In what practical situations is the interval "eltype" used?

As @dlfivefifty also mentioned, one important goal is to convey the expected numerical accuracy (which leads to prectype). When working with domains in function approximation, I typically want to discretize them. In order to pre-allocate memory for that, I would like to know the type of the grid points. Finally, in more complicated domains of DomainSets, the T also conveys information about the structure (of product domains, for example, where T might be a vector or a tuple).

To answer the original question of how this issue affects DomainSets: I think it doesn't. We just define T to be the eltype of Domain{T} anyway, which would cover intervals as a special case even if it is removed here. Based on the arguments here I am not currently inclined to change it (though I'm always up for a nice conceptual debate of course).

I think a counter question might be in which kind of situations it matters that 1..2 has integer endpoints. If I wanted an interval of integers, I would use 1:2.

[dlfivefifty]

But I think Float64 would be better than Int, because in my use case above, every element of 1..2 can be converted to a Float64

But in my example above b = typemax(Int); a = b - 1; a..b converting to Float64 gives only a single element...

[zsunberg]

But in my example above b = typemax(Int); a = b - 1; a..b converting to Float64 gives only a single element...

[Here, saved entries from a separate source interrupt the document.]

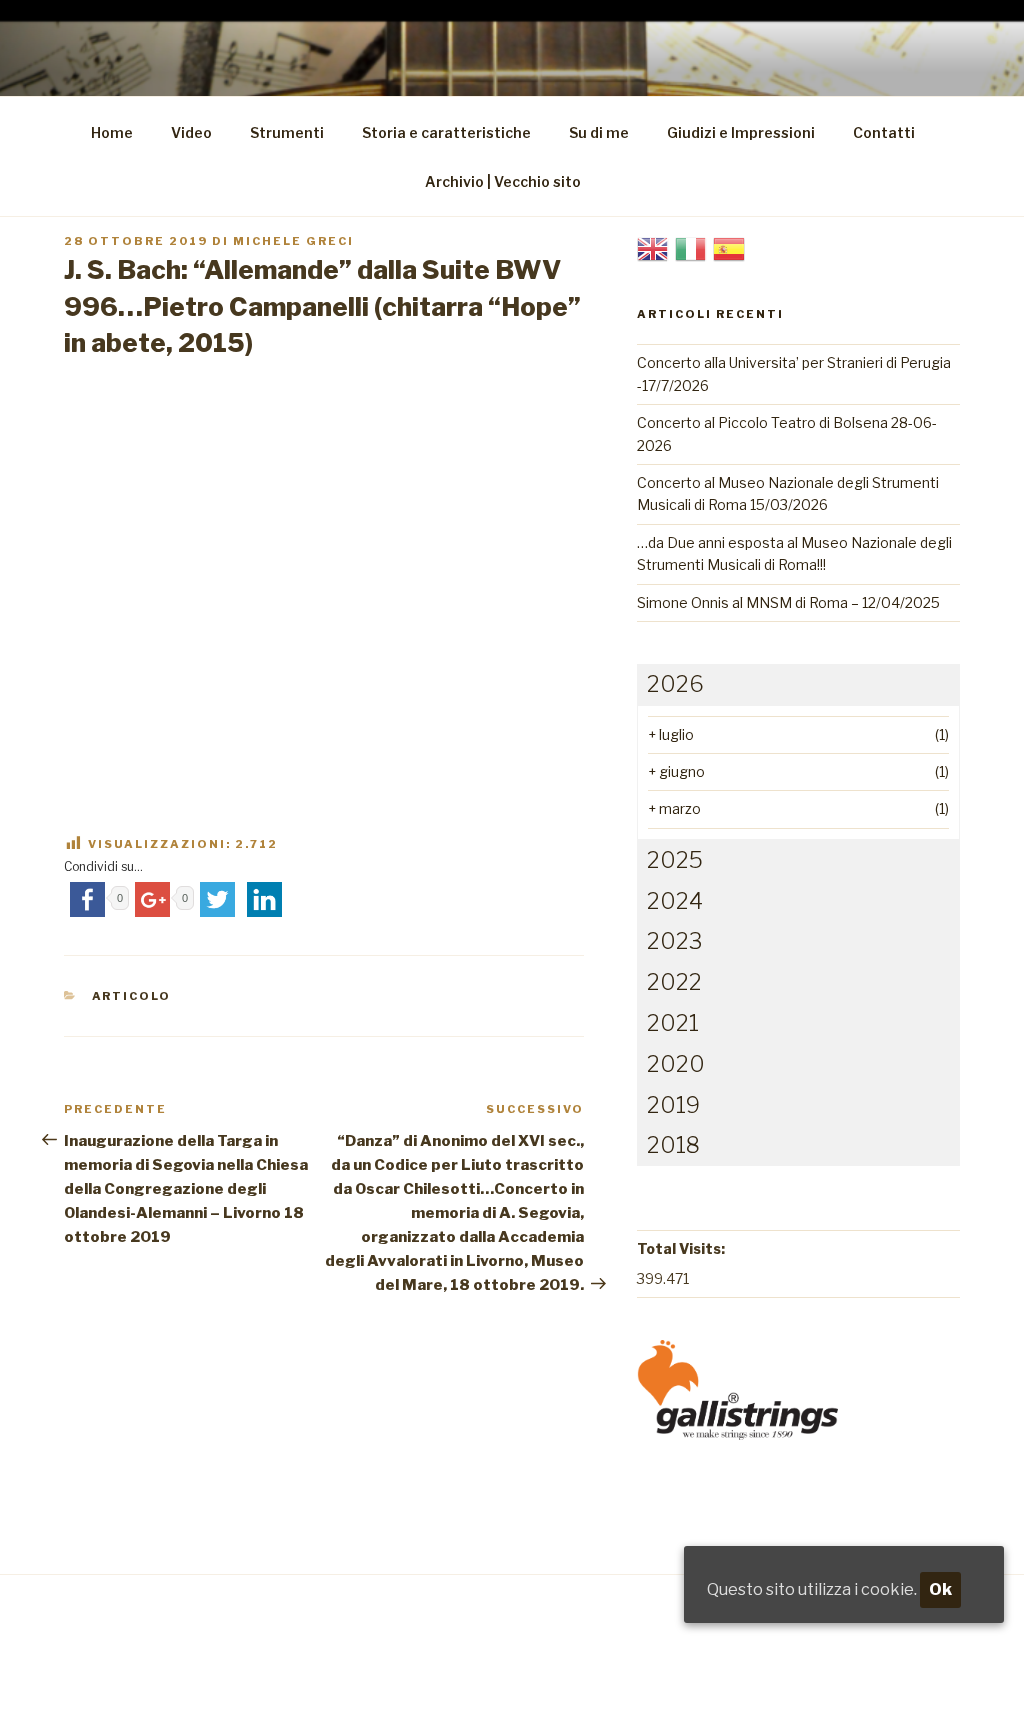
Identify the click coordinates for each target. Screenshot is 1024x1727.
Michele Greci (293, 241)
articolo (132, 996)
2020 (676, 1064)
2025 (675, 860)
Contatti (884, 132)
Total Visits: (681, 1248)
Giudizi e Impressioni (741, 132)
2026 (675, 684)
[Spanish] (729, 247)
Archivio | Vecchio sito (503, 181)
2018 (673, 1145)
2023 (674, 941)
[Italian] (691, 247)
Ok (940, 1589)
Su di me (599, 132)
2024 (675, 901)
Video (191, 132)
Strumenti (287, 132)
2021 (673, 1023)
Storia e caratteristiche (446, 132)
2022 (674, 982)
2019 (673, 1105)
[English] (653, 247)
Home (112, 132)
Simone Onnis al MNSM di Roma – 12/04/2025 (788, 602)
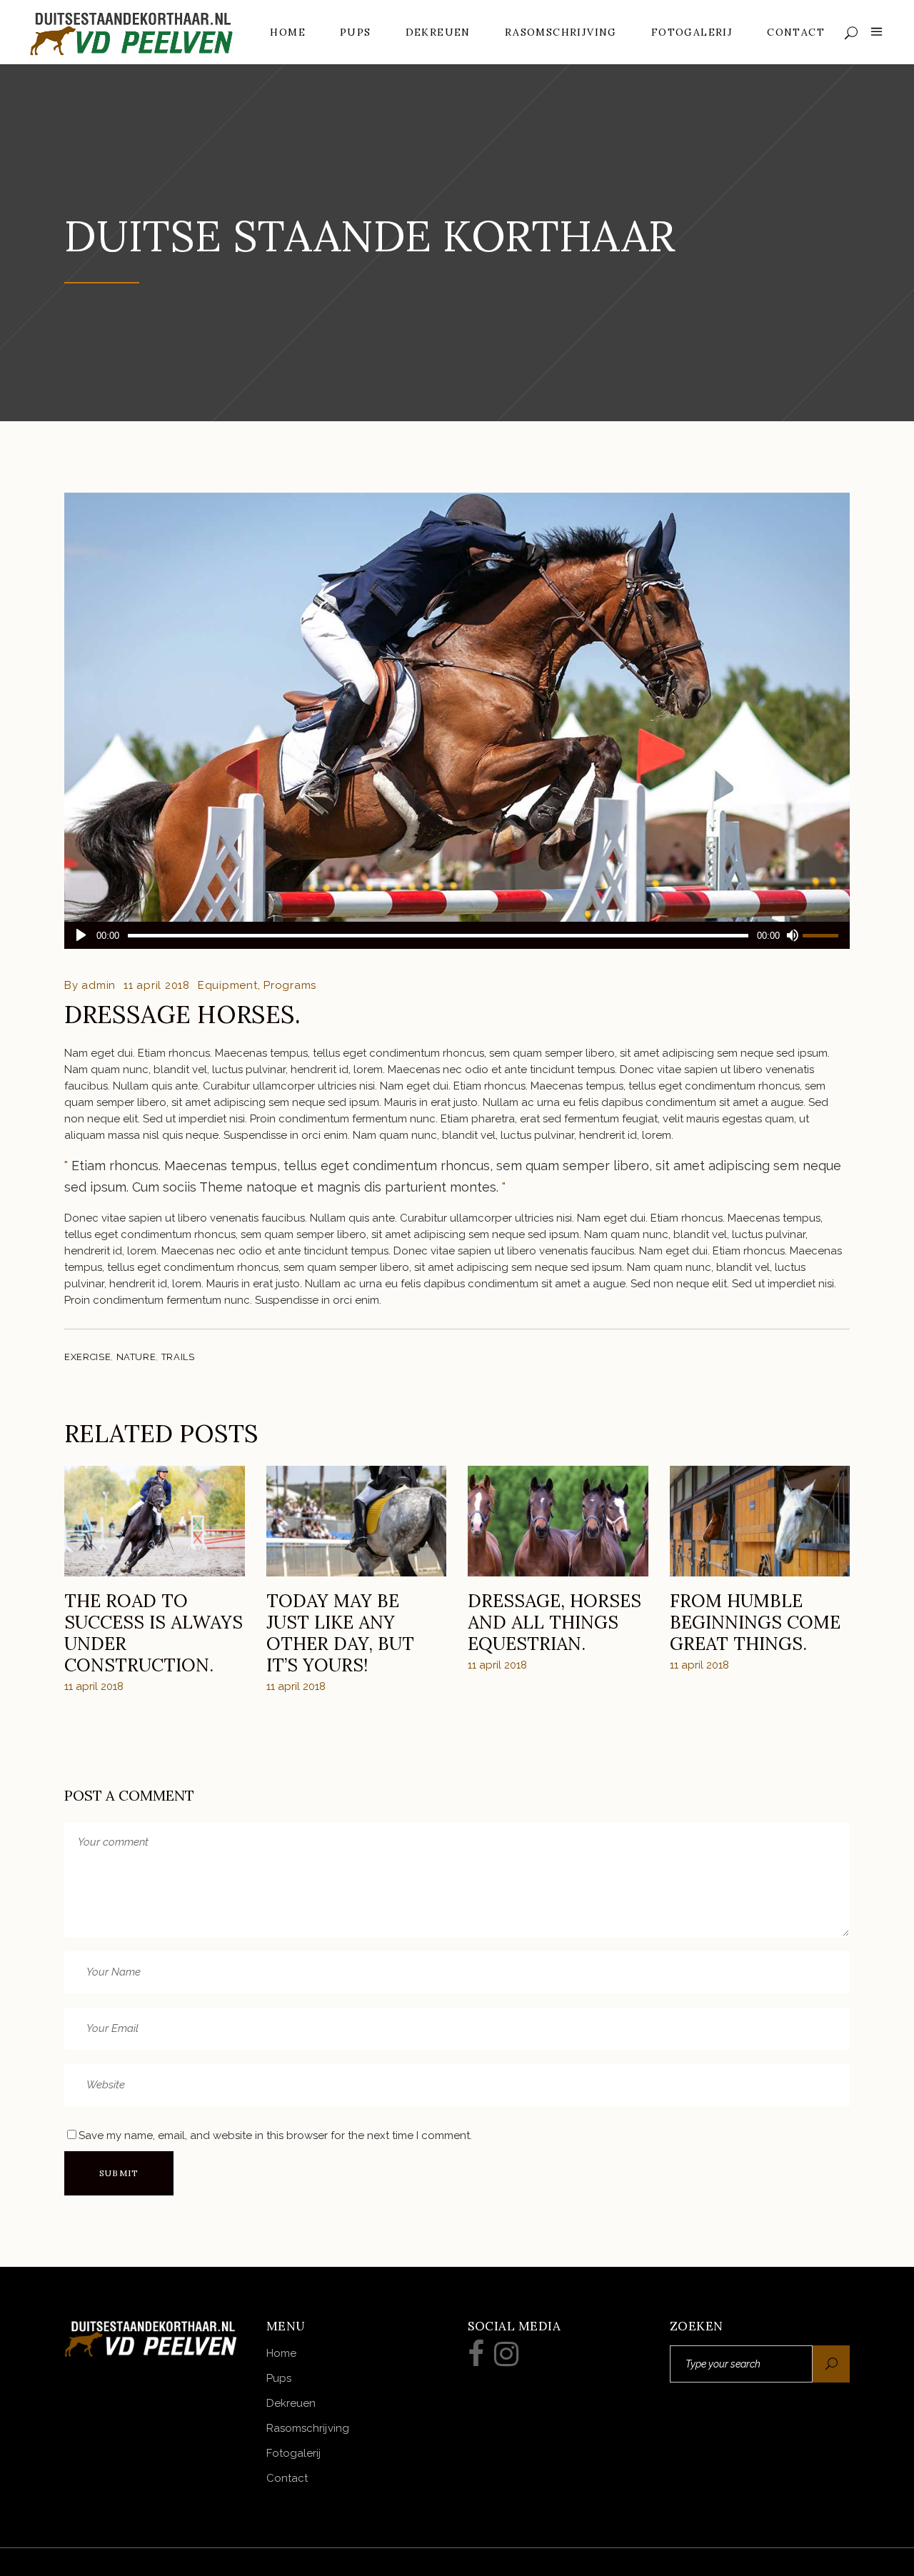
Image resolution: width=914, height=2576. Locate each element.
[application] (457, 935)
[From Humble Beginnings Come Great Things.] (760, 1521)
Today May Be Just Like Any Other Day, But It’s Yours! (340, 1632)
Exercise (87, 1357)
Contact (287, 2478)
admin (98, 985)
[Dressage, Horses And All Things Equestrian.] (558, 1521)
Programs (289, 985)
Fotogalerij (293, 2453)
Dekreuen (291, 2403)
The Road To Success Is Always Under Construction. (153, 1632)
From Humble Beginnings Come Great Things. (755, 1622)
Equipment (228, 985)
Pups (278, 2378)
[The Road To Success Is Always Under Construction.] (154, 1521)
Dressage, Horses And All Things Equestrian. (554, 1622)
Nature (136, 1357)
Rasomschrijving (308, 2428)
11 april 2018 (157, 985)
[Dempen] (792, 935)
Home (281, 2353)
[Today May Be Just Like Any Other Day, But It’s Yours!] (356, 1521)
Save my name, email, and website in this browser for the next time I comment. (275, 2135)
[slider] (823, 935)
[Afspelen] (81, 935)
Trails (178, 1357)
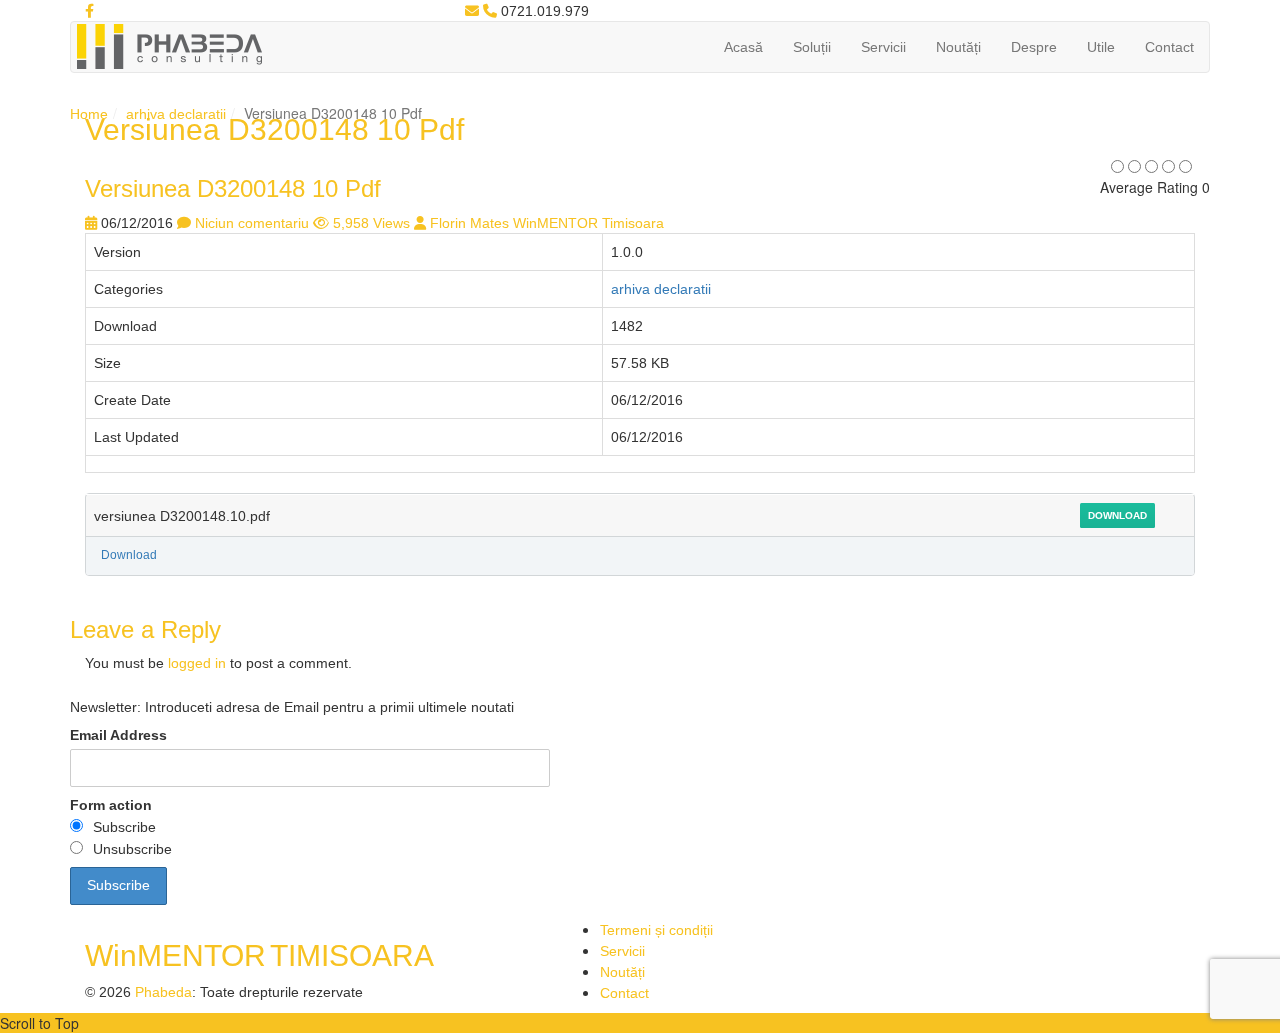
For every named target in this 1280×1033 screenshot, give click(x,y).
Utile (1101, 47)
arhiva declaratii (176, 114)
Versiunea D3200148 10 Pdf (233, 188)
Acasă (743, 47)
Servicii (883, 47)
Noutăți (958, 47)
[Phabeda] (169, 45)
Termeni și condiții (656, 930)
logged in (197, 663)
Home (89, 114)
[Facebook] (89, 11)
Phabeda (163, 992)
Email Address (118, 735)
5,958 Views (371, 223)
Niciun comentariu (252, 223)
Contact (1169, 47)
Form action (111, 805)
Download (1117, 515)
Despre (1034, 47)
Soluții (812, 47)
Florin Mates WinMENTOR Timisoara (547, 223)
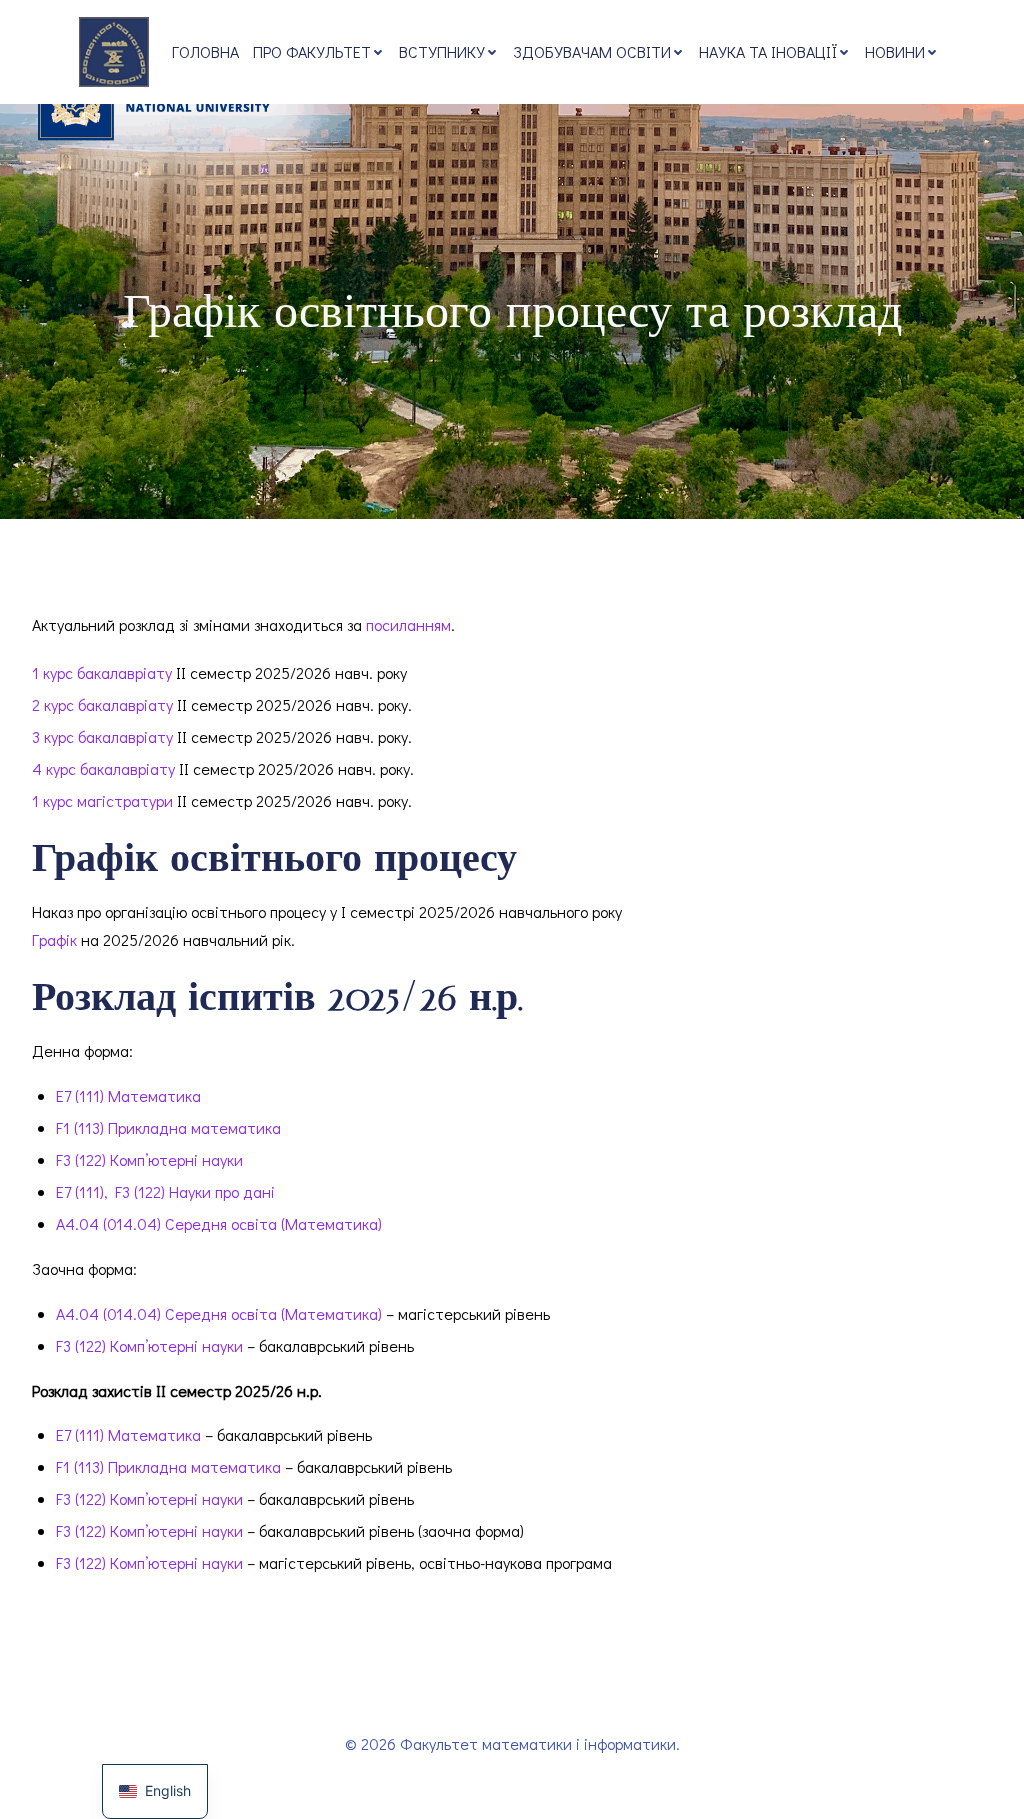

Well, if you construct a set like that, maybe you deserve to get only one element :stuck_out_tongue_winking_eye: ! Just kidding.

[dlfivefifty]

I know you are just kidding (and so am I!) but it is important to be consistent: arbitrarily converting to floats will just add unnecessary confusion because at some point someone will want an interval containing large ints.

I'm wondering if you would be better off just calling float(eltype(d)) in the offending code that triggered the issue?